程序收到信号 SIGSEGV，分段错误。 # C 语言#

Question

i have a Program received signal SIGSEGV, Segmentation fault. and i really dunno how to fix it, it says thats the problem is the line of "scanf ( " %s ",& t[i].poste);"

#include <stdio.h>
#include <stdlib.h>

typedef struct { int d,m,y; } dtype ;

typedef struct { char nom[10]; char prenom[10] ; char poste[00]; dtype date ; } LEM ;

int main()
{
    int n,i,j;

    printf("Liste des employes\n");
    printf("\n nombre d'employes : ");
    scanf("%d",&n);

    LEM t[n];

    for(i=1;i<=n;i++)
    {
        printf("\nemploye number %d :",i);

        printf("\n nom : ");
        scanf("%s",&t[i].nom);

        printf("\n prenom : ");
        scanf("%s",&t[i].prenom);

        printf("\n poste : ");
        scanf("%s",&t[i].poste);

        printf("\n date de recrutement : ");

        printf("\n day : ");
        scanf("%d",&t[i].date.d);

        printf("\n month : ");
        scanf("%d",&t[i].date.m);

        printf("\n year : ");
        scanf("%d",&t[i].date.y);

    }

    for(i=1;i<=n;i++)
    {
        printf("nom : %s \t",t[i].nom);
        printf("prenom : %s \t",t[i].prenom);
        printf("poste : %s \t",t[i].poste);
        printf("date de rec : %d/%d/%d \t",t[i].date.d , t[i].date.m ,t[i].date.y);

    }
}

Answer 1

If your code is correctly pasted, than you have set poste to be of 0 size (in line typedef struct { char nom[10]; char prenom[10]; char poste[00]; dtype date; } LEM; ). Maybe you meant it to be 10 instead of 00 ?

Answer 2

Your for loops should start at 0 and end when i is less than n since array indexing starts at 0. In your loops first you are skipping the first element and then at the last iteration you are accessing invalid memory and you're getting the segmentation fault.

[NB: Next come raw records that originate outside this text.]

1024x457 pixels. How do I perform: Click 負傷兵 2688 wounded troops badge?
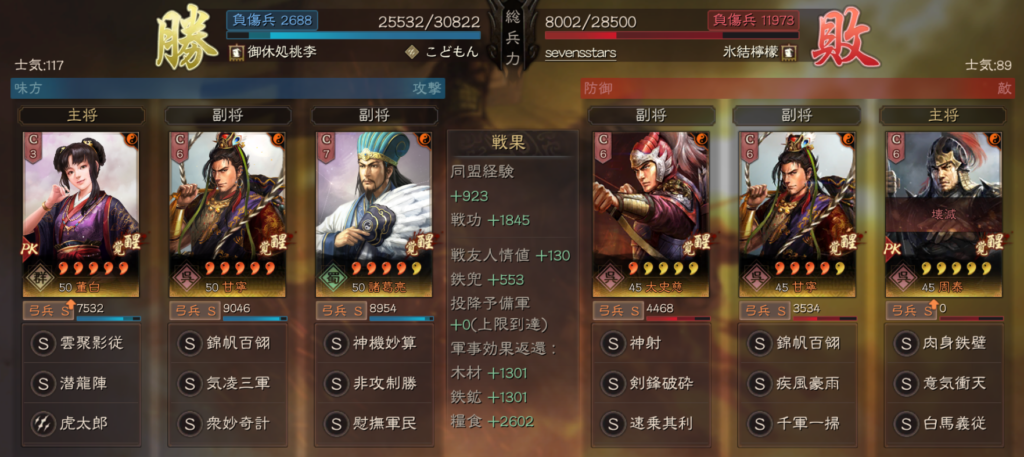tap(272, 20)
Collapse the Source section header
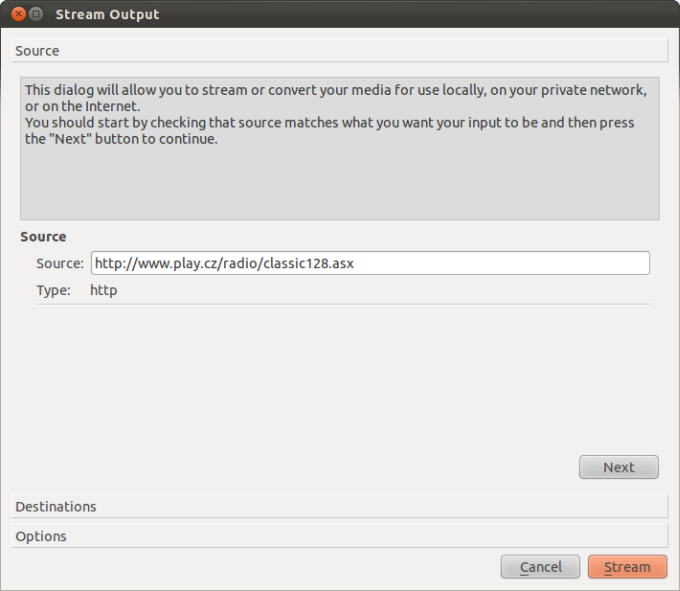680x591 pixels. click(339, 51)
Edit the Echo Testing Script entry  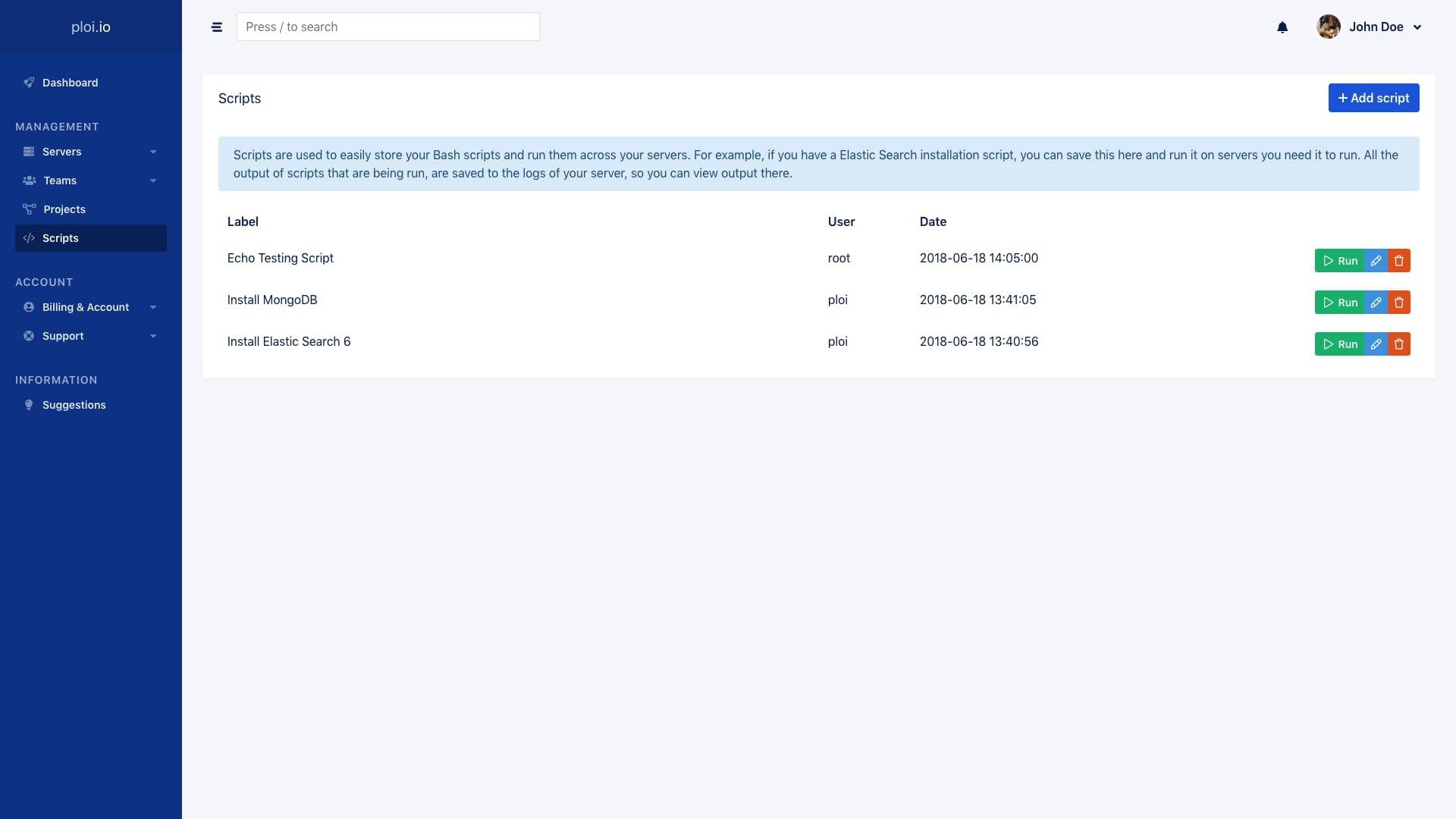(x=1376, y=261)
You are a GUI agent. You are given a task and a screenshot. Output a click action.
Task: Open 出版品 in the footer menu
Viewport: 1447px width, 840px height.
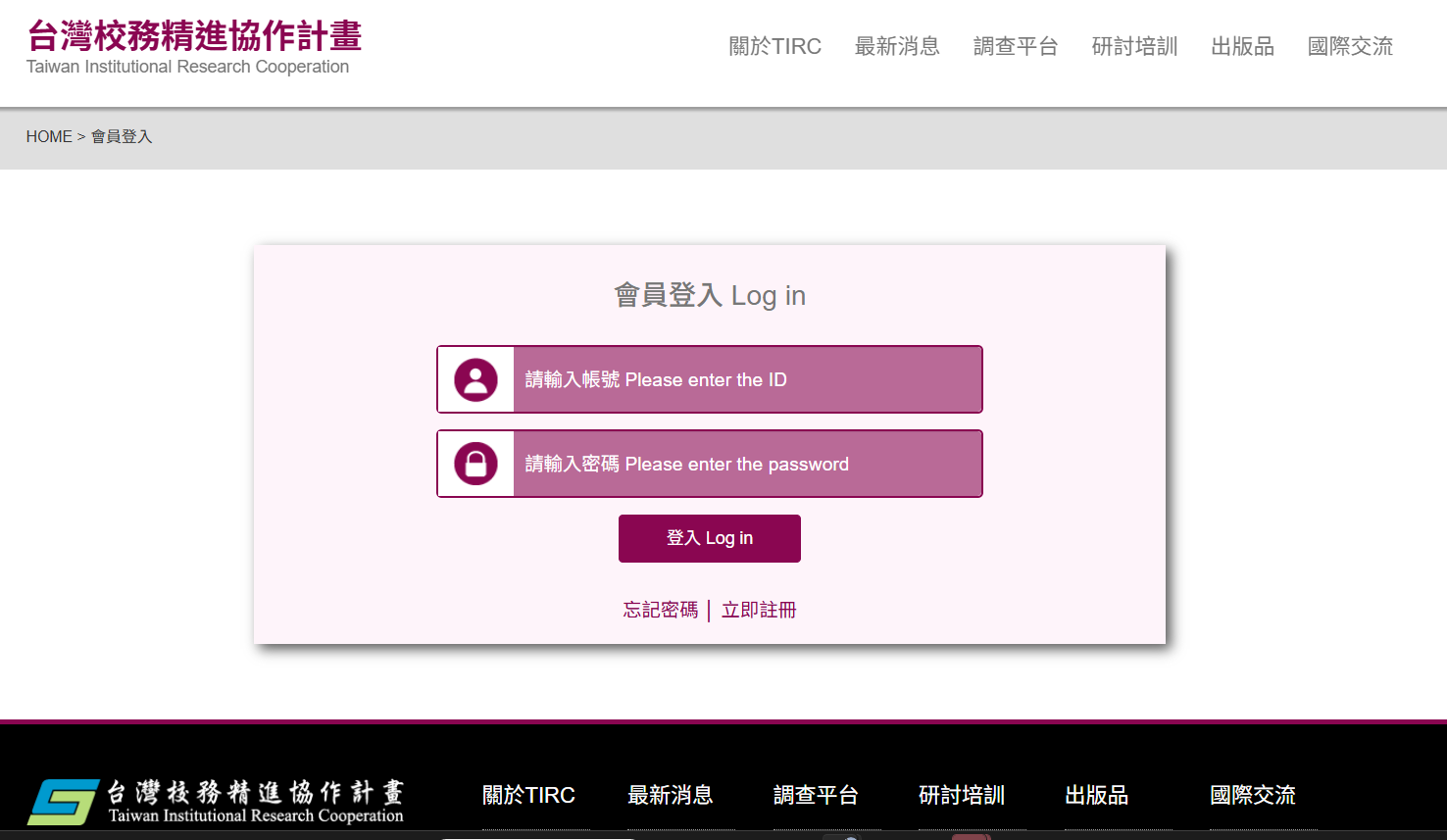coord(1096,795)
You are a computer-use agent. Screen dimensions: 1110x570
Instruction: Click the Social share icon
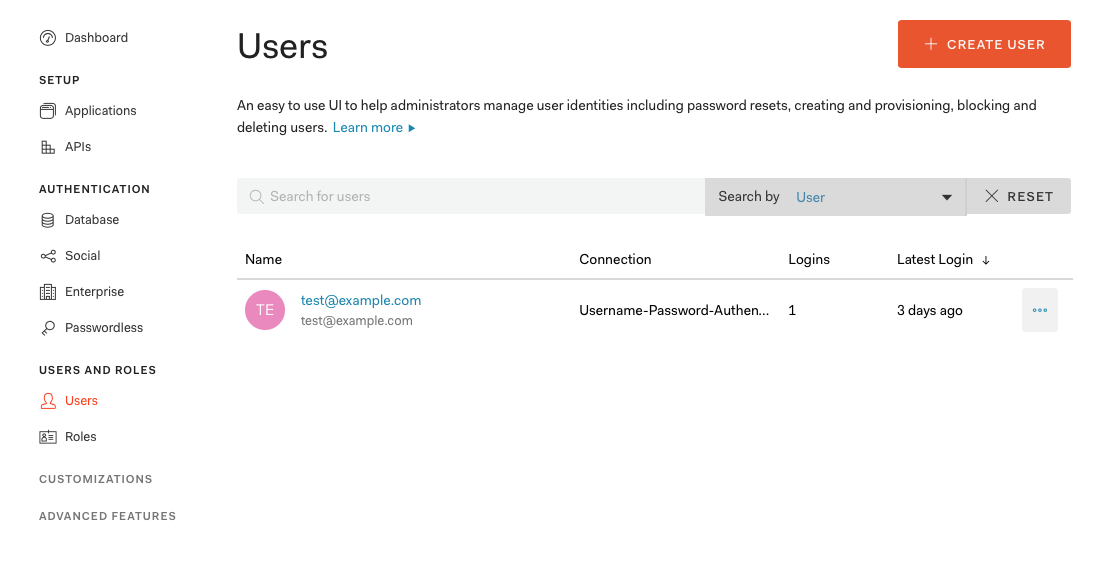click(x=48, y=256)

Another thing to modify is how you handle the scanf -s. When reading something into an array you should check that what you are going to put inside the array fits. What happens if you pass to the program a string that is larger than 9 characters? It may overflow the array and be the cause of another segmentation fault.